Inspectors reviewed monthly NHCU staff meeting minutes from 1996 to May 1998. The minutes show that meeting participants discussed patient abuse concerns during 5 of the 27 monthly meetings. The PAC and the ACNES/EC signed all of these meeting minutes and forwarded them to the Nursing Service’s Office of Quality Management. Both the ACNS/EC and the Nursing Quality Manager, who is directly responsible to the CNS, should have informed the Chief Nurse of these patient abuse concerns. The ACNS/EC told inspectors that she discussed unit issues, including concerns of possible patient abuse, during the Chief Nurse’s monthly meeting with the PCCs, and expanded role nurses. The ACNS/EC also told inspectors that she had discussed specific incidents of alleged abuse with the CNS. The CNS acknowledged that since QA patient abuse data was not routinely available to nursing, the expectation was that the Nursing Service Office of Quality Management would do the follow-up, but she could not provide any evidence that necessary follow-up was ever done...
...There was evidence that patient abuse occurred. In one incident a nursing employee turned a patient onto his abdomen during the night, and left him in that position for many hours. The patient was unable to turn himself due to severe contractions, and subsequently sustained abrasions to his face and shoulder. A BOI did not show patient abuse.
OHI disagrees with the investigator’s conclusions. The fact that this patient laid in one position for several hours, without nursing assistance, we believe represents patient abuse. NHCU medical records lack documentation of adequate patient assessment and treatment planning. The records lacked any evidence that clinicians adequately assess patients at the time of admission, following an incident, or at the time of required 60-dayreviews. Senior managers need to ensure that clinicians adequately assess patients and properly record these actions, and properly record treatment planning.
Nursing employees do not consistently make rounds during irregular tours-of-duty as required by local nursing policy. Nursing employees gave a variety of responses when we asked how often they conducted nursing rounds, none of which complied with local nursing policy. Senior managers need to ensure that the Chief Nurse develops consistent nursing procedures for patient observation rounds, with checklist verification by employees who conduct the rounds.

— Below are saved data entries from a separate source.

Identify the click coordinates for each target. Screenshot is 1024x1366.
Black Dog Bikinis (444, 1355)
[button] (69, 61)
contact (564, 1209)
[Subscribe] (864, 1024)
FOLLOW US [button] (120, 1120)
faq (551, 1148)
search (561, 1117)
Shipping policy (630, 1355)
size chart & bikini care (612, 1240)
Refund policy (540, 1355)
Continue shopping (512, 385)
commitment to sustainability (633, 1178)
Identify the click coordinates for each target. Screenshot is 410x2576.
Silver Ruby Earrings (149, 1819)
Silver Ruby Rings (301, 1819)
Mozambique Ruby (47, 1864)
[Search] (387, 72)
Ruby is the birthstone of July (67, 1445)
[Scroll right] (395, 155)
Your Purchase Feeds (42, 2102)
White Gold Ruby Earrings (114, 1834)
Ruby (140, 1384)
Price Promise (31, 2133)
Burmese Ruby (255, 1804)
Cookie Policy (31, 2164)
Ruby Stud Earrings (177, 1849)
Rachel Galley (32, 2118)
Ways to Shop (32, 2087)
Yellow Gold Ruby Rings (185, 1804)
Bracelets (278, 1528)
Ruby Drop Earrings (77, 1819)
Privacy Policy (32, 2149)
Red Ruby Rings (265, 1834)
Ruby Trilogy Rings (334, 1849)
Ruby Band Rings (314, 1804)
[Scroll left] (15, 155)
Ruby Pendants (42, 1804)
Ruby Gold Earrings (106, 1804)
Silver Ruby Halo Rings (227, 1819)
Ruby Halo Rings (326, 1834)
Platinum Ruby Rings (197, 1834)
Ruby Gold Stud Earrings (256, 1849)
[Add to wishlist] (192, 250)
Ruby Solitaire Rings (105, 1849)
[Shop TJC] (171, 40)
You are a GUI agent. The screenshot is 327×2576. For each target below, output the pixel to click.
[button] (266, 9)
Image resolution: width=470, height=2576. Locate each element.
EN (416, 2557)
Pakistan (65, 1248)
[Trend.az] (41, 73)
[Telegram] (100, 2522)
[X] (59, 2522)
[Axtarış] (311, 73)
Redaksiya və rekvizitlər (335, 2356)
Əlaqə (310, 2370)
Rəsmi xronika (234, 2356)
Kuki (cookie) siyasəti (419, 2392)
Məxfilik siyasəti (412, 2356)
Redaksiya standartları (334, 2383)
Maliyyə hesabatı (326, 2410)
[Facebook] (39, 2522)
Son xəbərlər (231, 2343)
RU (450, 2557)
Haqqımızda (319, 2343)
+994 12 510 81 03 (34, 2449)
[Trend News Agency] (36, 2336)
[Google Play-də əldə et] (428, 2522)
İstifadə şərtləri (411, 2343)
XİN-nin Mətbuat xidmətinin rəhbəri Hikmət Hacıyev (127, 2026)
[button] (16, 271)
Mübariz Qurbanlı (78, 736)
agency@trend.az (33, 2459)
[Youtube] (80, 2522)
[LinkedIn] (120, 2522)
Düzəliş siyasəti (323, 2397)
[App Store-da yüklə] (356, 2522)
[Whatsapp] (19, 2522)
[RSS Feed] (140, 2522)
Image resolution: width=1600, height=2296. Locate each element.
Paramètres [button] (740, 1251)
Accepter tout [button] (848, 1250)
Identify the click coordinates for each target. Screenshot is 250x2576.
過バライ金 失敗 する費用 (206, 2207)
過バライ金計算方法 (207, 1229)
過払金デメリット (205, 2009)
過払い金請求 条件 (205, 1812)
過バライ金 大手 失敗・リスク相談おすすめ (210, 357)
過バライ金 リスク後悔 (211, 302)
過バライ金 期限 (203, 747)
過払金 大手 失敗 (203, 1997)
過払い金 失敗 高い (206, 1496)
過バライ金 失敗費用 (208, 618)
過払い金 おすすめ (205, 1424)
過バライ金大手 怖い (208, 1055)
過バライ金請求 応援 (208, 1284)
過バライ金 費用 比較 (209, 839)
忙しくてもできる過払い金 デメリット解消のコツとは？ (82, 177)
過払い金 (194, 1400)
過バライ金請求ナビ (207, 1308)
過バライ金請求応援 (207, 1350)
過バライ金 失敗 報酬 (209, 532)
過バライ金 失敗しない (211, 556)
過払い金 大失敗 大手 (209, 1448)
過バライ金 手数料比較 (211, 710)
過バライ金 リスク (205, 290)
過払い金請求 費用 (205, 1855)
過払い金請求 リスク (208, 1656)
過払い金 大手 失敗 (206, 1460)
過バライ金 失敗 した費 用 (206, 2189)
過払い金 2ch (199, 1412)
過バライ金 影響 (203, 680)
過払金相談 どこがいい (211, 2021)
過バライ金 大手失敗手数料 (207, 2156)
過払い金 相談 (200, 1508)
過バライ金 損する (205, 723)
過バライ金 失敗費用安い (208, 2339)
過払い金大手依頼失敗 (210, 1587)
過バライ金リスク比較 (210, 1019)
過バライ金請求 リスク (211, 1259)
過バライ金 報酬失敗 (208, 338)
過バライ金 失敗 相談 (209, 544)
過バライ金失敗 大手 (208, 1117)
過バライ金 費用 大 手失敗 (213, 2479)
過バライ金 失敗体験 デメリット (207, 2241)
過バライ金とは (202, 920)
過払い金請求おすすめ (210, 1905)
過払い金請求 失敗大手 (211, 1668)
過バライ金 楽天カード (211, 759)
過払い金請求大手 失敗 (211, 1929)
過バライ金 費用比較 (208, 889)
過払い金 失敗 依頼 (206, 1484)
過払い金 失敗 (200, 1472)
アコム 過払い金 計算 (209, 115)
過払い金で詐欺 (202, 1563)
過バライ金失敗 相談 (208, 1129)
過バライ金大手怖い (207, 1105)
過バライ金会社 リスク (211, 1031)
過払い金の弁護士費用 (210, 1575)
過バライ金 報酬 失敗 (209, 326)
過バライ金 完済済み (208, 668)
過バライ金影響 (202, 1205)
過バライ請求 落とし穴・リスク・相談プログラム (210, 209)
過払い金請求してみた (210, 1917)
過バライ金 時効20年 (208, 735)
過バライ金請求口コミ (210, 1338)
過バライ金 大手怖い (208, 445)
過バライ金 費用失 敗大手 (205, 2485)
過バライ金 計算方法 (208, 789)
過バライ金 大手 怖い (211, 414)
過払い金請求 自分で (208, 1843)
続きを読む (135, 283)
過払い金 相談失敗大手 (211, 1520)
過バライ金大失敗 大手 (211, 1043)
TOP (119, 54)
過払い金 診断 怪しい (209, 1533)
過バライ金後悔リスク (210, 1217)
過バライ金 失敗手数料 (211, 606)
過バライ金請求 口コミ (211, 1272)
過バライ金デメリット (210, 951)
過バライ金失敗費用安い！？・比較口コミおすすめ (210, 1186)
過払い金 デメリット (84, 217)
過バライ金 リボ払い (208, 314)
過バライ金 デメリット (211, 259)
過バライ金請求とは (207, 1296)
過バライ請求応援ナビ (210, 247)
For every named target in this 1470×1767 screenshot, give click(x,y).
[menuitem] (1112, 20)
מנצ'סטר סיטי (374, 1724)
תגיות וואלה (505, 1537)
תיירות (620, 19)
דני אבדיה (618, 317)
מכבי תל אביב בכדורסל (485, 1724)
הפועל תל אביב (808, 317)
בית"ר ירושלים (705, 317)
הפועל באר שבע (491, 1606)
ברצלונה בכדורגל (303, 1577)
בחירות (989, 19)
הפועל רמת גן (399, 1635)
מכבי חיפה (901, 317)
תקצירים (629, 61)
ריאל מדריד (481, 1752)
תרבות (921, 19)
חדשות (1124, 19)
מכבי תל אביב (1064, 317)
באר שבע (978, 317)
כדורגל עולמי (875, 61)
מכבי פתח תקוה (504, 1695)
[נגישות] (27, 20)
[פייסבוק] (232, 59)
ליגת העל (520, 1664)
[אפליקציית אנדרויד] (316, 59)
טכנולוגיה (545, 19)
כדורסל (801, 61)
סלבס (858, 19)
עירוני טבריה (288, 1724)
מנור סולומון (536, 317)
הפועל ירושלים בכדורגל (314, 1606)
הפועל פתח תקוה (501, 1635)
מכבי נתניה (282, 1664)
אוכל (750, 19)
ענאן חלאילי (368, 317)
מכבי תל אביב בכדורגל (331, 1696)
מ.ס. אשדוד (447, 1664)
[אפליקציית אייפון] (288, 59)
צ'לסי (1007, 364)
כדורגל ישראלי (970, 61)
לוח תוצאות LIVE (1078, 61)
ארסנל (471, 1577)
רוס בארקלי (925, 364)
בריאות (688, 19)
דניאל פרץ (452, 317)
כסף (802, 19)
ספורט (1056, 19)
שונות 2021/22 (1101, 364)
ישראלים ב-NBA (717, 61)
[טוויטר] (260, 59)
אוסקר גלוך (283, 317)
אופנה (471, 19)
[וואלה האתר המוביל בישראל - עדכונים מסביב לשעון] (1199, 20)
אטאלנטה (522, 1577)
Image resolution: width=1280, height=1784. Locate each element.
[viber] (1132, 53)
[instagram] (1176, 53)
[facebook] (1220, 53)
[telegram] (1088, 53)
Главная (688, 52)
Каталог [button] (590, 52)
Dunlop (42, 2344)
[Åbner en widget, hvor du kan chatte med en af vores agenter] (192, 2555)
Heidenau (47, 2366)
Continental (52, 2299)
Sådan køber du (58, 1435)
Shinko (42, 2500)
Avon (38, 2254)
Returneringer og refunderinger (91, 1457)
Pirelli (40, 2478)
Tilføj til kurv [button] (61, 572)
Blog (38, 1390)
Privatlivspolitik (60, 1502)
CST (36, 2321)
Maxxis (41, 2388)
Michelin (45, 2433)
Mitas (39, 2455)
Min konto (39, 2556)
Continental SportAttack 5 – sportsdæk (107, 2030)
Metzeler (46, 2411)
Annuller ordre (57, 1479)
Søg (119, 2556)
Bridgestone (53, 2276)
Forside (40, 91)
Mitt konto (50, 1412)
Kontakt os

Nurses complete pressure sore assessment forms each week, but apparently do not consistently visually assess the patients’ skin until long-standing sores are discovered. Senior managers need to ensure that clinicians report, stage, track and document pressure sores in the medical records.
Nursing employees follow questionable patient feeding and nutrition assessment practices. The unit dietician had only been assigned to the unit for a short time and was in the process of establishing monitors to trend data on weights and other nutrition assessment practices. The medical center had instituted a volunteer patient-feeding program, which needs additional volunteers. Senior managers need to ensure that clinicians establish systematic procedures for patient feeding and nutrition assessmentpractices.